Perhaps they would believe she was just sulking about being kept a virtual prisoner.

  Dovey’s shattered thigh pained severely in the wet weather. Granny had taken her into her own room, to rub the girl’s leg when the pain was worst.

  ‘For I still have a little of the healing touch,’ she explained.

  Beatie had gone back to her own bed. She was supposed to help Abigail attend to Gibbie, if he needed someone in the night; but the little girl slept like one dead. So the days went past, and on many nights Abby climbed the attic stairs to the sick child and tried to be kind and tolerant with him. She could not help feeling that his insatiable desire for sympathy and attention was not related to his illness, but to his loss of his mother and his constant brooding on death. And how was she to explain these things to people who had never heard of psychology?

  She and Beatie had been down to the market to buy vegetables and meat. It was a fine day; the people were out in crowds. She had enjoyed the outing, seeing the old-clo’ shops with the wheeled racks of tattered garments outside, the cobbler with a tall Wellington boot hung as a sign above his door, the itinerant cooks with their charcoal braziers – cooking and selling sausages, scallops, baked potatoes, haddocks, chitterlings – positioned every few yards along Argyle and Windmill streets.

  Then, almost out of a blue sky, down had come another summer downpour. The girls had run like hares, but they were soaked, both having dragged off their shawls to cover the goods in case of damage.

  They were in their bedroom, changing their clothes, when Beatie all at once said, ‘I have to talk to you, Abigail.’

  ‘Talk away,’ said Abigail cheerfully. She had been aware that Beatie had been more difficult during the last few days, flying into tantrums, bitter about school, churlish even with Dovey.

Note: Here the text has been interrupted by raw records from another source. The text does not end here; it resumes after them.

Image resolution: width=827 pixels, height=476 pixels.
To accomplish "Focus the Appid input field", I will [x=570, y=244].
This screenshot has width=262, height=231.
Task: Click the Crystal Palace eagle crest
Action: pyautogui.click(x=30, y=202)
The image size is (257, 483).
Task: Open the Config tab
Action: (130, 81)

  Judah had threatened to flatten her ears for her, though he had said it with his usual sunny smile.

  ‘What you need, my lass, is an outing. I’ll tell ye, I hae the very thing, and we’ll take Dovey and Gibbie too, if the lad’s fit enough. We’ll go cockling next Sabbath … I’ll get a lend of a dory, and we’ll go maybe right across to Billy Blue’s Point!’

  But Granny was downright about Gibbie’s unfitness to go into the open air, and the sea wind at that, and Dovey murmured that she’d never get down Jacob’s Ladder at Walsh Bay with her leg as stiff as it was.

  ‘But ’tis a grand idea, Judah, and Abby will enjoy it, isn’t that true, hen? And Beatie will be clean out of her mind, she loves an outing so.’

  But now, in the bedroom, Beatie said gruffly, ‘You! You’re stuck on him, inna that right?’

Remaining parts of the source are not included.